» **SUPPLIED RECORDS**
- - - -

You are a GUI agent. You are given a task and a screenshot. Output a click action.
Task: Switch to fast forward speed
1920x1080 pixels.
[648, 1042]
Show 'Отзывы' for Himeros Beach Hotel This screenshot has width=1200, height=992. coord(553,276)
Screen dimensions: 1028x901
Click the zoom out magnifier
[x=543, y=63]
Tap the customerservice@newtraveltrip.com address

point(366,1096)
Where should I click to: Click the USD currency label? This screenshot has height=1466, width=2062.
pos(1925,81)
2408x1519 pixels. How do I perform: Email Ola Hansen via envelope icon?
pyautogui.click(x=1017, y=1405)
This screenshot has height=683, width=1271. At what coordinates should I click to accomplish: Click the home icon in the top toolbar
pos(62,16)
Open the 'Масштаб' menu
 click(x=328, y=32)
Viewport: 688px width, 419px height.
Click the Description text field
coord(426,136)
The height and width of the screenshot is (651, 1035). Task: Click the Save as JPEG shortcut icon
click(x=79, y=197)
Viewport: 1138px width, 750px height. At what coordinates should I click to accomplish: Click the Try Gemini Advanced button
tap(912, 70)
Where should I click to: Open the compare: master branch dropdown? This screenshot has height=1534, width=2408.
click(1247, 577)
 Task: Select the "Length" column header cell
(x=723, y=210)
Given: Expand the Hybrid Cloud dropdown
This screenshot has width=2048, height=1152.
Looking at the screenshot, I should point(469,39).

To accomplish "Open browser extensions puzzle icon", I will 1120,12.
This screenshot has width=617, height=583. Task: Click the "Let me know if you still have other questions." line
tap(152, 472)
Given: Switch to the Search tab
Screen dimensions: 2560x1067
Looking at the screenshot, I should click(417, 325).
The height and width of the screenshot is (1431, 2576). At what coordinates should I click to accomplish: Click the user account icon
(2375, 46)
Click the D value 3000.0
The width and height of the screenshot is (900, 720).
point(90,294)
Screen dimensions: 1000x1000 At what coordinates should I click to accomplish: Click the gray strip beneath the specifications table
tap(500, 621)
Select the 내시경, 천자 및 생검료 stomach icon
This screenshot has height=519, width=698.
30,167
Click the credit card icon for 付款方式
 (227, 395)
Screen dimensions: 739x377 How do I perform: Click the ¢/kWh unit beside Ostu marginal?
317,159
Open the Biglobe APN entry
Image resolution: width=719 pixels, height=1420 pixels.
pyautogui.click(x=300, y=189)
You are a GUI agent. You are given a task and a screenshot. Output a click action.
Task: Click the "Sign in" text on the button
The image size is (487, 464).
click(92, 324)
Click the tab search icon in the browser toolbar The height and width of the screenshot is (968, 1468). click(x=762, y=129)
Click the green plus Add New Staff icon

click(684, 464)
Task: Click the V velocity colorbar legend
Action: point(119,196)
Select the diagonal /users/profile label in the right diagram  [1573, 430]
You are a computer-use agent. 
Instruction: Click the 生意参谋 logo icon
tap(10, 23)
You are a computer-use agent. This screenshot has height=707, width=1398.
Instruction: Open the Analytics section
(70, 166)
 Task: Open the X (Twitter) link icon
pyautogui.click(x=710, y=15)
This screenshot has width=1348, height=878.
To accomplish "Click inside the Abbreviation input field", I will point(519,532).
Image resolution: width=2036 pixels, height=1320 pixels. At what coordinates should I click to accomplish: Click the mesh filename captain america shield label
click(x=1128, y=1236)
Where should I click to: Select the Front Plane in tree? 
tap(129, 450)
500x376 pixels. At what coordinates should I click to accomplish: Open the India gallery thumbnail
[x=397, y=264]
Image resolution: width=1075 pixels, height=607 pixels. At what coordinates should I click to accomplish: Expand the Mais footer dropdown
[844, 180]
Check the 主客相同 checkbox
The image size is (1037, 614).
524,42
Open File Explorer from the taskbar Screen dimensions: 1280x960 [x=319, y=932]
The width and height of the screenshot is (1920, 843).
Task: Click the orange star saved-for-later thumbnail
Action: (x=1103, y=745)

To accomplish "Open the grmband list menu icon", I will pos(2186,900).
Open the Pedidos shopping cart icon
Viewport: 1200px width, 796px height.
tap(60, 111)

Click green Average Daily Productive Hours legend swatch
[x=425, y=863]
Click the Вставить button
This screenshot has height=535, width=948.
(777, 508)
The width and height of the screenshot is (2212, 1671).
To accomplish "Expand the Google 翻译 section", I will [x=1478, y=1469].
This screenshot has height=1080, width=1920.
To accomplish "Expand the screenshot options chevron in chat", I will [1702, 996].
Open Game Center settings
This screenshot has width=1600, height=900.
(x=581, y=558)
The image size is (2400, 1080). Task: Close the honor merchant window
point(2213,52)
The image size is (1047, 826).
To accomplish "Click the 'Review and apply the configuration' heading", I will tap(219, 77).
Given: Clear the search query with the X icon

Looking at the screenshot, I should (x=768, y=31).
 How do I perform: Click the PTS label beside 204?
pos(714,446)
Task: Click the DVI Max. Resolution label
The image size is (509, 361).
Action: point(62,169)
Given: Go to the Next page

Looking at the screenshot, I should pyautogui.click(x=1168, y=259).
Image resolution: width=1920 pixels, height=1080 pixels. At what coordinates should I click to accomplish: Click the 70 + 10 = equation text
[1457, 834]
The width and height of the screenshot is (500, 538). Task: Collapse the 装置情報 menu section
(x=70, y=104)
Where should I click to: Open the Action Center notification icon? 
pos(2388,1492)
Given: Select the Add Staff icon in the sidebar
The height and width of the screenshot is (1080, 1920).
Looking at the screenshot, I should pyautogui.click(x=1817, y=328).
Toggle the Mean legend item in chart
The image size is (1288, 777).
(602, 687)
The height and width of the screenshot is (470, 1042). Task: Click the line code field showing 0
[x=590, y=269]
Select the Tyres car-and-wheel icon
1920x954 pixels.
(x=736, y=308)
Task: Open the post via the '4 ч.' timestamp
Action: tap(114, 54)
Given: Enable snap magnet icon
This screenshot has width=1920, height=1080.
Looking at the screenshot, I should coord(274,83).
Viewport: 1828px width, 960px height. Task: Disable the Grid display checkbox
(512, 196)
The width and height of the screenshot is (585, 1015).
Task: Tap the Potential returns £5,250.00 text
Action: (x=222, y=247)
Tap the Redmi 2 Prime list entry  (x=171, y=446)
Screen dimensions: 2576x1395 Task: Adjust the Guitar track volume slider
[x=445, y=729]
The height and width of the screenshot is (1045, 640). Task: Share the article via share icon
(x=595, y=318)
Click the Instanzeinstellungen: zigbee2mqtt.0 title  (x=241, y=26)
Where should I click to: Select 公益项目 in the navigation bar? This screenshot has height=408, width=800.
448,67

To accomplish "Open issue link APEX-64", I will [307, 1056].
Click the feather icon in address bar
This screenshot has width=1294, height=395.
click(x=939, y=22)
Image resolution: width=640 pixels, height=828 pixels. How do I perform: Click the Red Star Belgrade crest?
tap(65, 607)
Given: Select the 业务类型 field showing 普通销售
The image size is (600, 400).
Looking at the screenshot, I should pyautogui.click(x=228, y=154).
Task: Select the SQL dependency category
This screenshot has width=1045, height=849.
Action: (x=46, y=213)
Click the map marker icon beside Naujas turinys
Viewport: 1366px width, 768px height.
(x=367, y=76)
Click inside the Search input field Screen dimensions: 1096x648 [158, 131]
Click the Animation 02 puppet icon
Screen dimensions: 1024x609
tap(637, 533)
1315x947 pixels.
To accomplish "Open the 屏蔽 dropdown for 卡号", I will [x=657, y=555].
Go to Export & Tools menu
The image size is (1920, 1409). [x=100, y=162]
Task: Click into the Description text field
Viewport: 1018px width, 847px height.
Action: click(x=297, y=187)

- - - -

» **EXERCISE GOAL**
Copy the lines from the one containing "Tap the customerservice@newtraveltrip.com" down through the one containing "pyautogui.click(x=300, y=189)", and swap "Screen dimensions" for "Screen size" with nothing else changed.

» **THE OUTPUT**
Tap the customerservice@newtraveltrip.com address

point(366,1096)
Where should I click to: Click the USD currency label? This screenshot has height=1466, width=2062.
pos(1925,81)
2408x1519 pixels. How do I perform: Email Ola Hansen via envelope icon?
pyautogui.click(x=1017, y=1405)
This screenshot has height=683, width=1271. At what coordinates should I click to accomplish: Click the home icon in the top toolbar
pos(62,16)
Open the 'Масштаб' menu
 click(x=328, y=32)
Viewport: 688px width, 419px height.
Click the Description text field
coord(426,136)
The height and width of the screenshot is (651, 1035). Task: Click the Save as JPEG shortcut icon
click(x=79, y=197)
Viewport: 1138px width, 750px height. At what coordinates should I click to accomplish: Click the Try Gemini Advanced button
tap(912, 70)
Where should I click to: Open the compare: master branch dropdown? This screenshot has height=1534, width=2408.
click(1247, 577)
 Task: Select the "Length" column header cell
(x=723, y=210)
Given: Expand the Hybrid Cloud dropdown
This screenshot has width=2048, height=1152.
Looking at the screenshot, I should point(469,39).

To accomplish "Open browser extensions puzzle icon", I will 1120,12.
This screenshot has width=617, height=583. Task: Click the "Let me know if you still have other questions." line
tap(152, 472)
Given: Switch to the Search tab
Screen size: 2560x1067
Looking at the screenshot, I should click(417, 325).
The height and width of the screenshot is (1431, 2576). At what coordinates should I click to accomplish: Click the user account icon
(2375, 46)
Click the D value 3000.0
The width and height of the screenshot is (900, 720).
point(90,294)
Screen size: 1000x1000 At what coordinates should I click to accomplish: Click the gray strip beneath the specifications table
tap(500, 621)
Select the 내시경, 천자 및 생검료 stomach icon
This screenshot has height=519, width=698.
30,167
Click the credit card icon for 付款方式
 (227, 395)
Screen size: 739x377 How do I perform: Click the ¢/kWh unit beside Ostu marginal?
317,159
Open the Biglobe APN entry
Image resolution: width=719 pixels, height=1420 pixels.
pyautogui.click(x=300, y=189)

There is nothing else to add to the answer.